EXERCISE INPUTS
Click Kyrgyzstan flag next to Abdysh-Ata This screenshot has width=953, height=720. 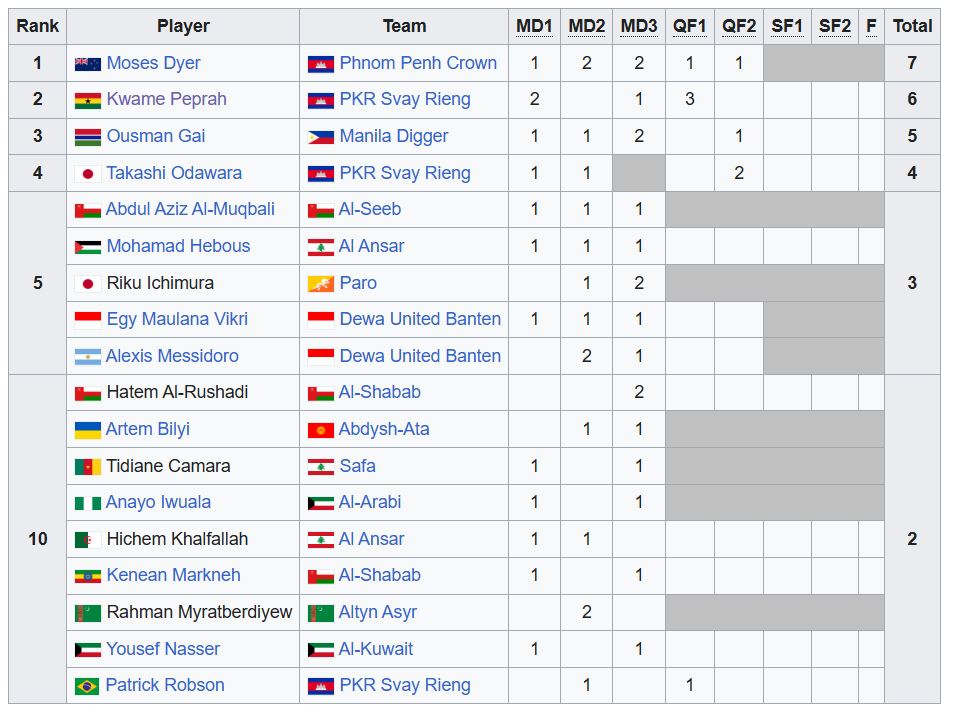tap(320, 429)
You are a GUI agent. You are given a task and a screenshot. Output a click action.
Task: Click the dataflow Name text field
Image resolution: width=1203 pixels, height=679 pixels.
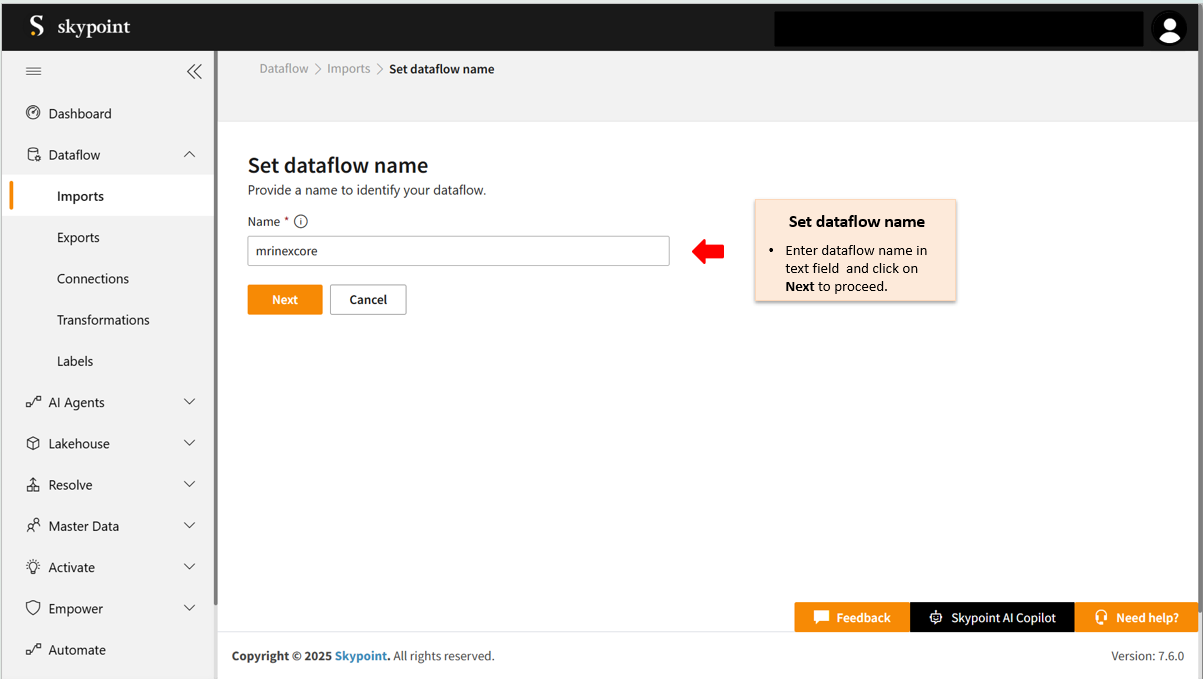[x=458, y=251]
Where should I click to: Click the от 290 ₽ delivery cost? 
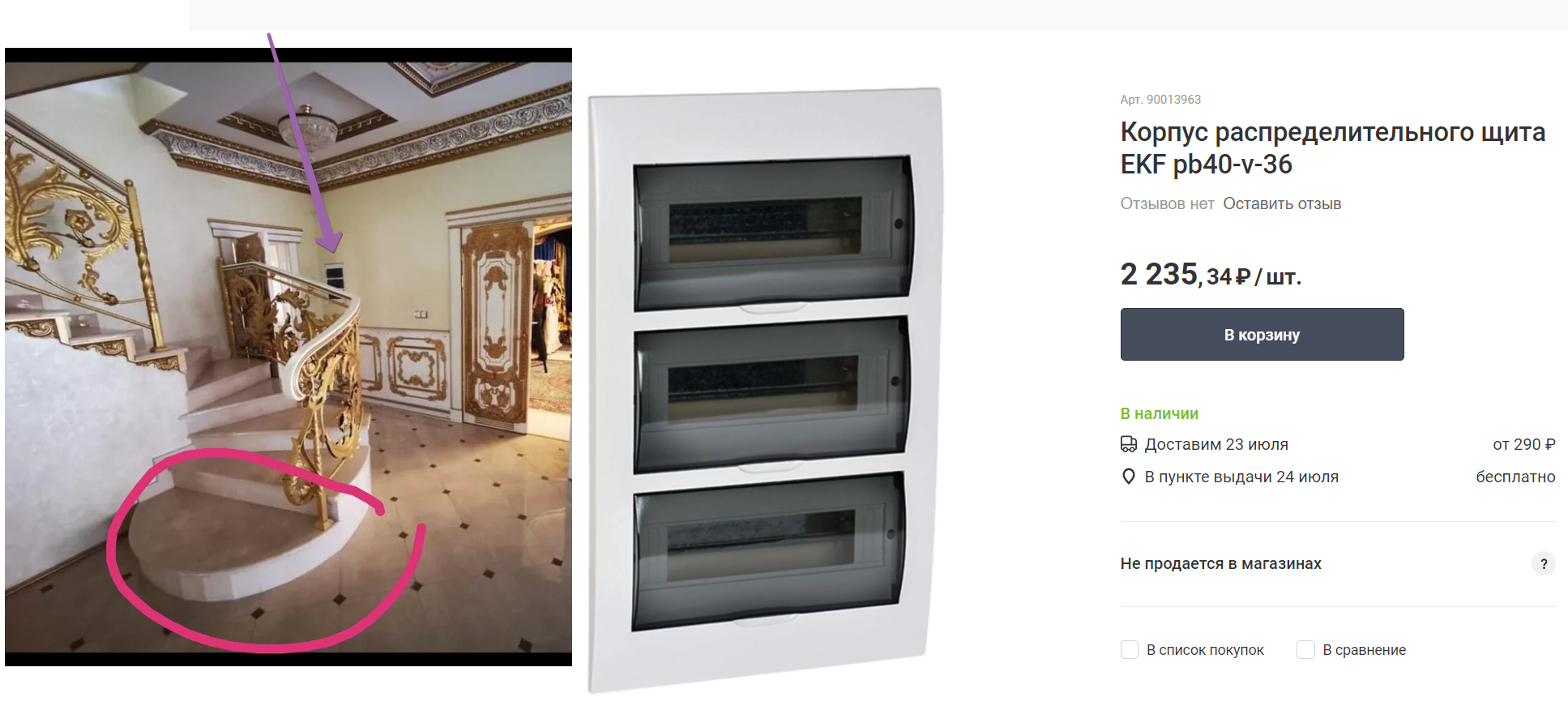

TASK INSTRUCTIONS
Return nothing except the lines from the line with "Task: Click the dataflow Name text field" through the last line of the records above, copied exactly and without pictures.

ANSWER TO THE EXERCISE
Task: Click the dataflow Name text field
Image resolution: width=1203 pixels, height=679 pixels.
[x=458, y=251]
Where should I click to: Click the от 290 ₽ delivery cost? 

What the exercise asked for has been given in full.